## INSTRUCTIONS FOR THE TASK
Transcribe all of the data exactly, leaving nothing out.

-=-=-=-=-

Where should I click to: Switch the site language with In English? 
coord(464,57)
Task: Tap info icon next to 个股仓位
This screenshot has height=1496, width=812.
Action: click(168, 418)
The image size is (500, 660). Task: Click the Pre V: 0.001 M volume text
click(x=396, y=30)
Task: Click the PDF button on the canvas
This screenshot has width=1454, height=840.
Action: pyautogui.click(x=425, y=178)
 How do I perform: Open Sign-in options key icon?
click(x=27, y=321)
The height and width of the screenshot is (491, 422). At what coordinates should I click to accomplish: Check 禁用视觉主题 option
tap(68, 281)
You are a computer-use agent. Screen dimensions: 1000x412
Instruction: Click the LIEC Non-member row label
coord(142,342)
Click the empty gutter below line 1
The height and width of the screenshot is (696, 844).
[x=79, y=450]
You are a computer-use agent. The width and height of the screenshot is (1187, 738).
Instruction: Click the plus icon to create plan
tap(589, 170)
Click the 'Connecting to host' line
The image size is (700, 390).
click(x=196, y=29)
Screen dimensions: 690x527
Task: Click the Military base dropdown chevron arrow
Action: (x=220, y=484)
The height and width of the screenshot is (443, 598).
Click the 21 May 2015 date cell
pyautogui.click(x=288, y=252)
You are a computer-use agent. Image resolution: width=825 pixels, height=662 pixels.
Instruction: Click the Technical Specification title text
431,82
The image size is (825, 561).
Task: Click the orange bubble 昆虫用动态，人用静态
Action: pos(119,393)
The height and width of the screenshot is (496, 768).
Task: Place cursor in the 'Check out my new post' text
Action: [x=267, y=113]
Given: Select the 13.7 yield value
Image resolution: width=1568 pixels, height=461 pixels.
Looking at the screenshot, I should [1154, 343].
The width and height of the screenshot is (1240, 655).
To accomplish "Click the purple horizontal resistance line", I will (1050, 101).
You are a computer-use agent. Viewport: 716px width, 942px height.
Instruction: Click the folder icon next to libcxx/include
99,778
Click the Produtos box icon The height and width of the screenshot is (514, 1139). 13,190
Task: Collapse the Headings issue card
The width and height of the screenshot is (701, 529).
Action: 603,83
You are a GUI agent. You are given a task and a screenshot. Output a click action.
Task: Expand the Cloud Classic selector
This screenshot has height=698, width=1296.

-=-=-=-=-

## RESULT OF THE EXERCISE
Where should I click to: Switch the site language with In English? 
coord(464,57)
Task: Tap info icon next to 个股仓位
This screenshot has height=1496, width=812.
Action: click(168, 418)
The image size is (500, 660). Task: Click the Pre V: 0.001 M volume text
click(x=396, y=30)
Task: Click the PDF button on the canvas
This screenshot has width=1454, height=840.
Action: pyautogui.click(x=425, y=178)
 How do I perform: Open Sign-in options key icon?
click(x=27, y=321)
The height and width of the screenshot is (491, 422). At what coordinates should I click to accomplish: Check 禁用视觉主题 option
tap(68, 281)
You are a computer-use agent. Screen dimensions: 1000x412
Instruction: Click the LIEC Non-member row label
coord(142,342)
Click the empty gutter below line 1
The height and width of the screenshot is (696, 844).
[x=79, y=450]
You are a computer-use agent. The width and height of the screenshot is (1187, 738).
Instruction: Click the plus icon to create plan
tap(589, 170)
Click the 'Connecting to host' line
The image size is (700, 390).
click(x=196, y=29)
Screen dimensions: 690x527
Task: Click the Military base dropdown chevron arrow
Action: (x=220, y=484)
The height and width of the screenshot is (443, 598).
Click the 21 May 2015 date cell
pyautogui.click(x=288, y=252)
You are a computer-use agent. Image resolution: width=825 pixels, height=662 pixels.
Instruction: Click the Technical Specification title text
431,82
The image size is (825, 561).
Task: Click the orange bubble 昆虫用动态，人用静态
Action: pos(119,393)
The height and width of the screenshot is (496, 768).
Task: Place cursor in the 'Check out my new post' text
Action: [x=267, y=113]
Given: Select the 13.7 yield value
Image resolution: width=1568 pixels, height=461 pixels.
Looking at the screenshot, I should [1154, 343].
The width and height of the screenshot is (1240, 655).
To accomplish "Click the purple horizontal resistance line", I will (1050, 101).
You are a computer-use agent. Viewport: 716px width, 942px height.
Instruction: Click the folder icon next to libcxx/include
99,778
Click the Produtos box icon The height and width of the screenshot is (514, 1139). 13,190
Task: Collapse the Headings issue card
The width and height of the screenshot is (701, 529).
Action: 603,83
You are a GUI agent. You are given a task and a screenshot. Output a click action.
Task: Expand the Cloud Classic selector
This screenshot has height=698, width=1296.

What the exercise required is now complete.